JO 2024: "Ça me brise", d'origine arménienne, le lutteur français Gagik Snjoyan explique pourquoi il renonce au TQO en Azerbaïdjan

Le Français Gagik Snjoyan a fait une croix sur le tournoi de qualification olympique de lutte gréco-romaine qui se tient vendredi prochain à Bakou en Azerbaïdjan. Le prometteur moins de 67 kilos est d’origine arménienne. Comme l’équipe de son pays d’origine et d’autres lutteurs dans la même situation que lui, il a choisi de ne pas se rendre dans le pays voisin, avec qui l’Arménie est en guerre depuis presque 40 ans. Il sait qu’il compromet lourdement ses chances de participer aux Jeux olympiques. Sa famille, très marquée par le conflit, ne voulait pas qu’il fasse le voyage malgré les précautions prises par la Fédération française de lutte.

Gagik Snjoyan, votre nom apparaissait sur la première liste de sélectionnés pour ce TQO vendredi prochain à Bakou. Mais il a été remplacé par celui de votre coéquipier Mamadassa Sylla. Pourquoi?

C’est une question de sécurité avant tout. On sait que la qualification olympique se joue en Azerbaïdjan et étant moi-même d’origine arménienne j’ai décidé de ne pas y aller. C’est une raison de sécurité. Sachant le conflit qu’il y a entre l’Azerbaïdjan et l’Arménie et en prenant en compte l’avis de ma famille, je n’ai pas pris le risque d’y aller.

C’est votre famille qui vous a convaincu?
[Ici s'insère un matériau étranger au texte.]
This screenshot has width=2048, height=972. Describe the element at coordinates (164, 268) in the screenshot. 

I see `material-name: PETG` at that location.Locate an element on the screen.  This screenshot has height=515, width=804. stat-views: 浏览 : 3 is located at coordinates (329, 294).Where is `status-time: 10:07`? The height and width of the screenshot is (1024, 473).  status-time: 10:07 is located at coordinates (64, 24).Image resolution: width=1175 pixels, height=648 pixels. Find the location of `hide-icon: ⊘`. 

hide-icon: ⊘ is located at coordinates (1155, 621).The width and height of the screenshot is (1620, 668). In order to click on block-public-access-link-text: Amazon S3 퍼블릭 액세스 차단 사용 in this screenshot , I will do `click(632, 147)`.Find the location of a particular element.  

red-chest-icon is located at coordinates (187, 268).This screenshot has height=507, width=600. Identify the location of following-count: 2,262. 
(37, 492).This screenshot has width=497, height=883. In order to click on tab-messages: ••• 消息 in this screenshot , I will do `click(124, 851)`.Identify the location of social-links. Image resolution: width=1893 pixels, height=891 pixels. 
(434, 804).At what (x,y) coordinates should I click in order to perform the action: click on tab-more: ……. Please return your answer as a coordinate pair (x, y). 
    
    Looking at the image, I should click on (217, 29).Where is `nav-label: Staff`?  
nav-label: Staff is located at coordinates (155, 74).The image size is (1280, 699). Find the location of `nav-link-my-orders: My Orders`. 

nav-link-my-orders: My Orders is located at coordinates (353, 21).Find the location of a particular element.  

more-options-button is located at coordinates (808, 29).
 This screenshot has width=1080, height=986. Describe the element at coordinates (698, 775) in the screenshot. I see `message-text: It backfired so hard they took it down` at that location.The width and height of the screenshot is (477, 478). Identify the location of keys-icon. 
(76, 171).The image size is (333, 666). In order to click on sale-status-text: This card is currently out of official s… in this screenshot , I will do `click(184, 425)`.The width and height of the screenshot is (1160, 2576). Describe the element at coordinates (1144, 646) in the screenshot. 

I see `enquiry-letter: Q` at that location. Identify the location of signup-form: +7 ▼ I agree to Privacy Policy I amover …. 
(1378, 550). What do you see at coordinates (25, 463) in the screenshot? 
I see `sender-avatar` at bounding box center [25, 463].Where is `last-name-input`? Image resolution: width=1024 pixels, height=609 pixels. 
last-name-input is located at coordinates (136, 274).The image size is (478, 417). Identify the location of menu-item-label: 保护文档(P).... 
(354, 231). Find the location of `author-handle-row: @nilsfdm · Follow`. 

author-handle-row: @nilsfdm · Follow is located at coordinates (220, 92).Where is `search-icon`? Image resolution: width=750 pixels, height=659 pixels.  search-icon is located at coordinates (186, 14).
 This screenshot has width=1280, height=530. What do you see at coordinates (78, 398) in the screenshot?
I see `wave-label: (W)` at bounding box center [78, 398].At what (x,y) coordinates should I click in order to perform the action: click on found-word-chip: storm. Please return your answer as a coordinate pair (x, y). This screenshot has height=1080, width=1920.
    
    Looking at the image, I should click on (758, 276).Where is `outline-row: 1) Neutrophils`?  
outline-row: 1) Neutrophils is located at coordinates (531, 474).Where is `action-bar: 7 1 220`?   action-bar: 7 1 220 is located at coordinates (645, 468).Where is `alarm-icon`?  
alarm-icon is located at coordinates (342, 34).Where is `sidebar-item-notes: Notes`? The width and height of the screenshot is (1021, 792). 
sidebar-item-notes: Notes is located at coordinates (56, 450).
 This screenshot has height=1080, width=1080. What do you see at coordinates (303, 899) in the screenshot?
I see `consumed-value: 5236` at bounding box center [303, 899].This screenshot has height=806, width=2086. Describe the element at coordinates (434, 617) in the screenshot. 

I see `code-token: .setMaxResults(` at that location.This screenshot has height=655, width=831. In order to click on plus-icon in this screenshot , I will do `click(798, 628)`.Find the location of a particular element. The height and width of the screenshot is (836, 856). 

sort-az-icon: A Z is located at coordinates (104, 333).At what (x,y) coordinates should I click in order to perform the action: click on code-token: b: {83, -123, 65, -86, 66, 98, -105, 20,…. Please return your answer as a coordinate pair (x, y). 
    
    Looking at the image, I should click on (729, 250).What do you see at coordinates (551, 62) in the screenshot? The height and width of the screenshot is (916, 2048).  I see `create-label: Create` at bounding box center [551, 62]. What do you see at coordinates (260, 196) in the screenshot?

Vous vouliez vous rendre à ce tournoi?

En tous les cas, j’avais pris la décision d’y aller. Je savais qu’il y avait un risque. Mais à voir l’état de mes parents, de mon grand frère, j’ai envie de dire que je me suis senti obligé de ne pas y aller. Ils étaient vraiment mal, un état critique je dirais. Dans leurs regards, dans leurs paroles, j’ai vu qu’ils n’étaient vraiment pas rassurés. J’ai pris la décision de les rassurer et donc de ne pas y aller.

Quels ont été vos arguments pour essayer de les faire changer d’avis?

La Fédération française de lutte a contacté la Fédération internationale de lutte pour expliquer la situation. UWW (la Fédération internationale) a dit que tout allait bien se passer. De son initiative, la FFL a engagé une personne pour qu’elle me protège là-bas. La Fédération a tout fait. J’ai présenté tout ça à mes parents. Ce conflit n’est pas récent, il dure depuis des années et des années. Ils ont perdu des proches dans la guerre. Tout ça s’est accumulé, ils ont tous ces souvenirs, ces décès, la situation actuelle, ils ne m’ont pas écouté. Malheureusement ils ne veulent pas en entendre parler.

C’est Mamadassa Sylla qui vous remplace en moins de 67 kilos. S’il se qualifie vous ne pourrez pas tenter votre chance lors du dernier TQO en mai en Turquie. Vous êtes dans quel état d’esprit? Vous souhaitez qu’il se loupe?

Je lui souhaite vraiment de la réussite, du fond du cœur. C’est un bon athlète qui s’entraîne dur. Je ne pourrais pas dormir sur mes deux oreilles en souhaitant le mal à un partenaire. S’il se qualifie tant mieux, il fera les Jeux. S’il ne se qualifie pas, j’aurai vraiment à cœur de participer au TQO prévu à Istanbul.

Pour les lutteurs, la qualification olympique passe par Bakou, c’est obligatoire. Il n’y a pas d’autre chemin. C’est l’histoire et la politique qui vous empêchent de tenter votre chance?

Je le répète: 'qu’est ce que j’ai à voir là-dedans?' Je pensais que ça n’arrivait qu’aux autres. J’ai mérité ma place. Ces JO me tiennent à cœur. C’est sûrement le tournoi le plus important de ma vie. Je sais que je suis prêt et que je peux me qualifier pour Paris 2024. C’est la vie, ça ne me décourage pas, ça me fait mal. Je n’ai pas envie de faire le robot, ça me brise. Je vais rester debout et continuer à aller chercher cette place aux Jeux.